Up until this point – oh hell…who am I kidding…I still think I can think my way out of this mess. Surely I can figure out solutions to my challenges. I’m a pretty smart person.
I use that terminology (pretty smart) purposefully today. I woke an hour ago wondering how my life might be easier had I been told I was smart growing up – rather than being told I was pretty. Pretty was bantered about by the adults as if it were the golden ticket and I had won that lottery. Surely anyone can be successful if they are born good looking. Who needs smart? After all, as a female if you were pretty back then you were far more likely to find a husband. Now, that was the real goal: marriage. What more could a girl want? I suspect that my parents believed that was the best I could hope for: a husband who would support me. What’s love got to do with it? And who needs love – let alone it’s scruffy cousin, respect – when you can afford alcohol? All is tolerable with alcohol. Throw a little cocaine in the party mix and you are happy. You’ve found the magic formula.
Jesusmaryjoseph. Yes, that is all one word for today’s conversation. So now that I have spent the last fifty-odd years in therapy and self examination, I have a deep understanding of how I got here. I’m still here – right here and no further. Suffering. You can understand your situation and your strengths and your shortcomings from now until the cows come home…but I am here to tell you quite adamantly, that will not change anything. Ya still gotta feel it to heal it. Damn it.
In the past six months of grief I have said that I don’t know how to do this. Meaning, I have never learned how to grieve. There are sorry few examples or mentors to follow. I’m grateful to Anderson Cooper for making the process so public, and for the teachers before. How often I’ve gone back and re-read Stephen Levine’s Who Dies?
But I am just now at this late stage in life realizing that the underlying problem is actually that I don’t know how to feel. I am well practiced at diverting, cajoling, distracting myself out of feeling. Because feeling? Terrifying. So instead I just live in a state of low-grade seething terror every day. Nothing I try seems to work…how many times has spirit, never abandoning me, whispered into my consciousness, “let yourself fall apart at the seems…”
Let yourself fall apart at the seems.
It only seems terrifying when you think about it.
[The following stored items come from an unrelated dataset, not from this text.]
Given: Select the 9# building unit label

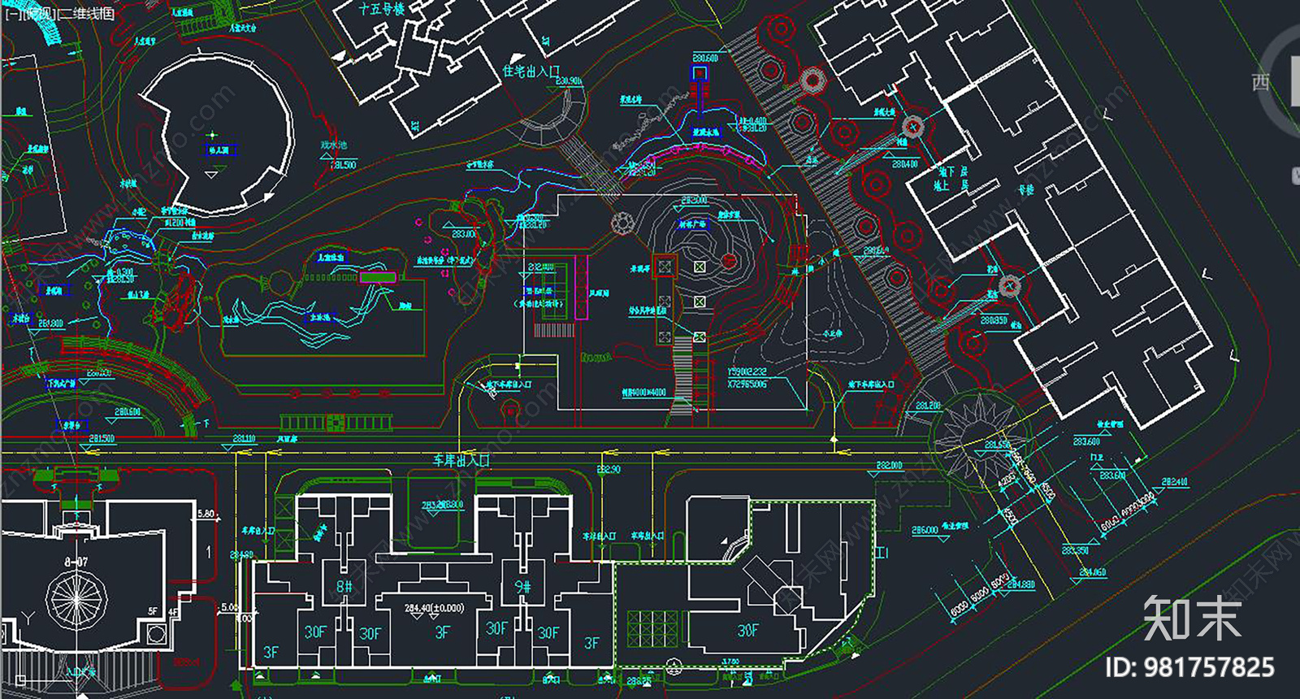Looking at the screenshot, I should pyautogui.click(x=522, y=586).
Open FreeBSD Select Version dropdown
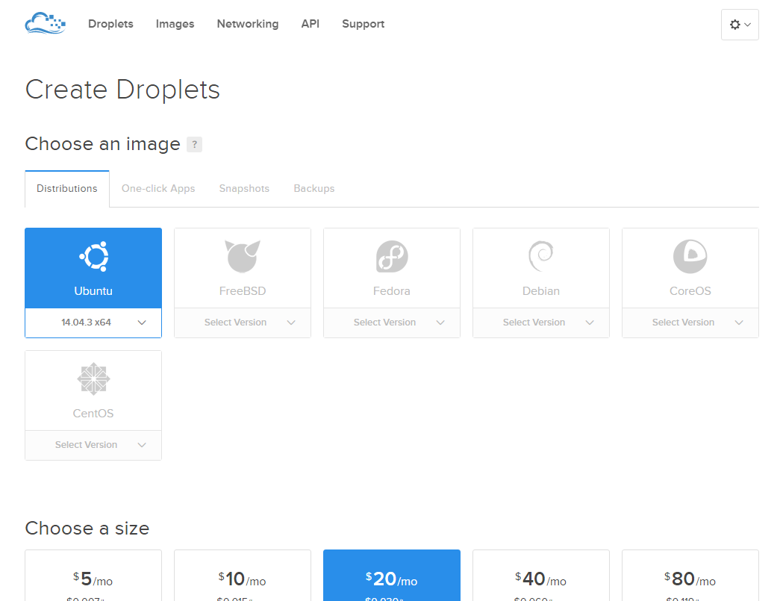Viewport: 783px width, 601px height. click(x=243, y=323)
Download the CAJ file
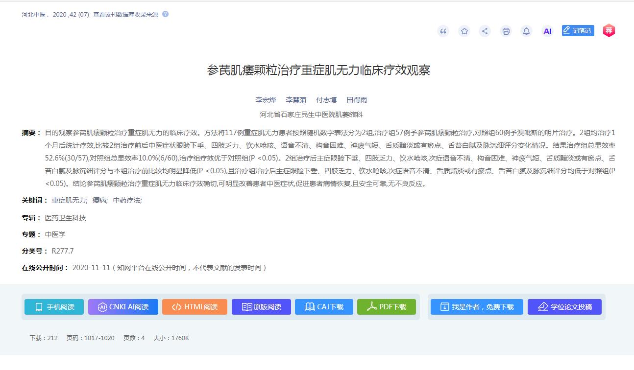The width and height of the screenshot is (634, 370). pos(324,307)
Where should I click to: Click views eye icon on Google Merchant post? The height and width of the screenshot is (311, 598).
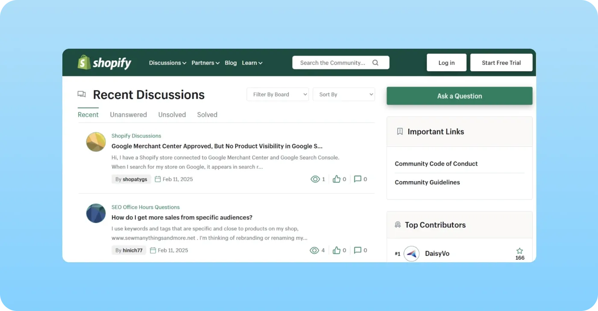tap(315, 179)
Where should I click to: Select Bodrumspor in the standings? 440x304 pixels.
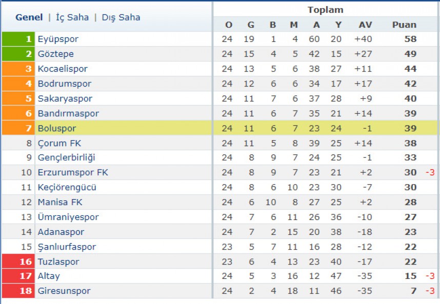click(x=65, y=84)
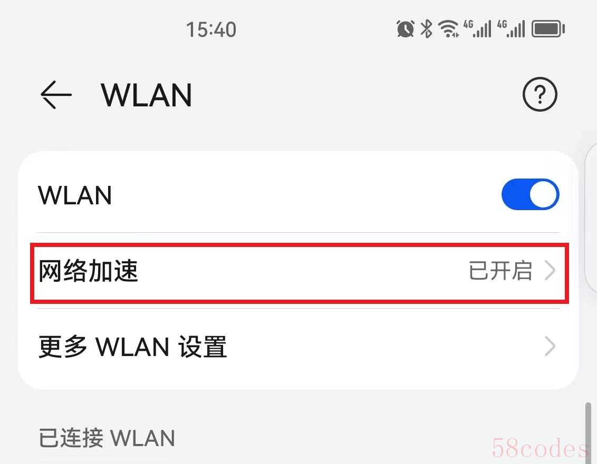Open the 更多 WLAN 设置 entry
Image resolution: width=597 pixels, height=464 pixels.
[299, 347]
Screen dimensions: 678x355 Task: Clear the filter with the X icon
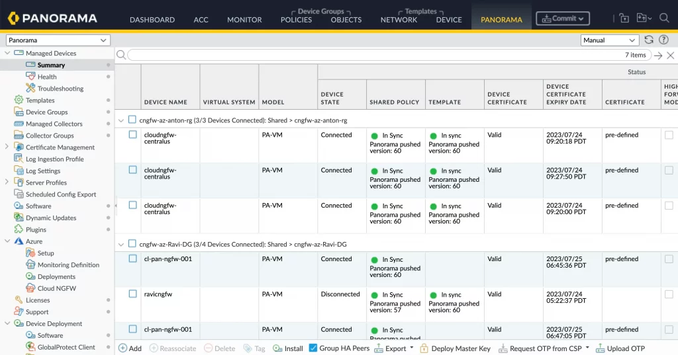669,56
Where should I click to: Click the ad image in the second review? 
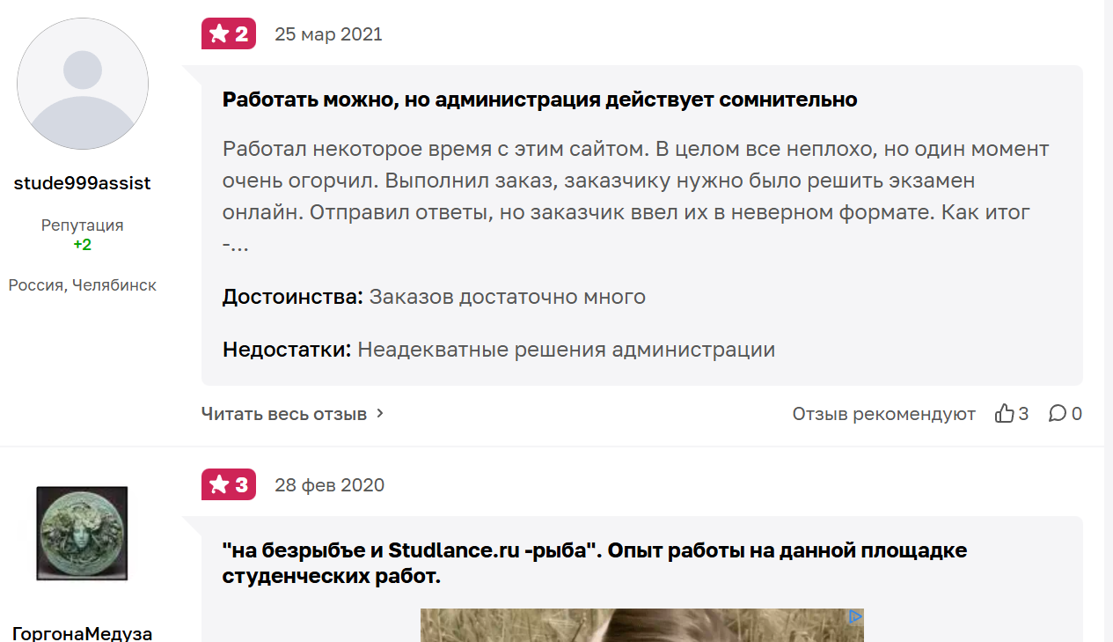coord(641,627)
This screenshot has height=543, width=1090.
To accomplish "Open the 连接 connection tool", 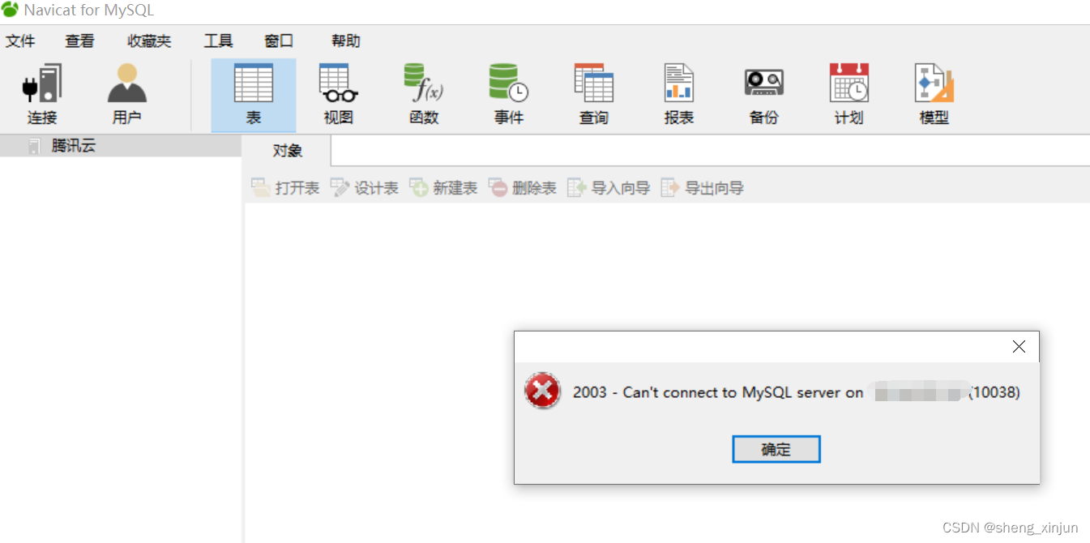I will (42, 95).
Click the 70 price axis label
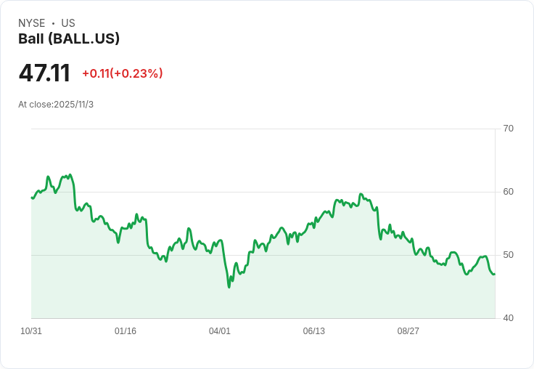The width and height of the screenshot is (534, 369). tap(509, 129)
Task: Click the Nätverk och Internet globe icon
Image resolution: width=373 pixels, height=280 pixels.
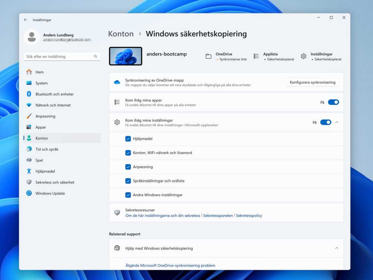Action: (x=30, y=105)
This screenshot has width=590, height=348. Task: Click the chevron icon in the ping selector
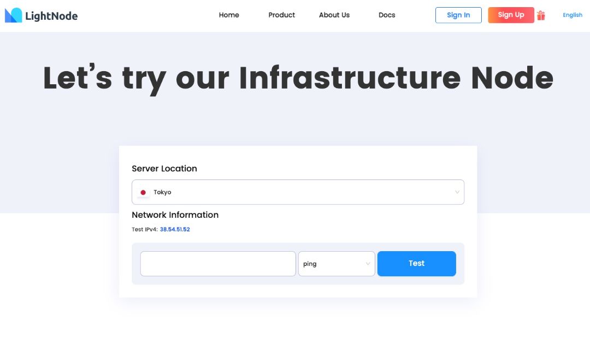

My problems, most? all? of which stem from poverty – financial or spiritual – exist because I am doing everything in my power to solve them. I can’t let my life fall apart. I can’t have more faith than what seems real. That would seem to be pretty stupid, and I am not that.
So spirit, slightly smarter than my intellect, must fool me. Thank you God. It must fool me in an endless creative way, which yesterday looked like a new face in my YouTube feed: Joe Hudson. He’s helping me fall apart. I’m so grateful.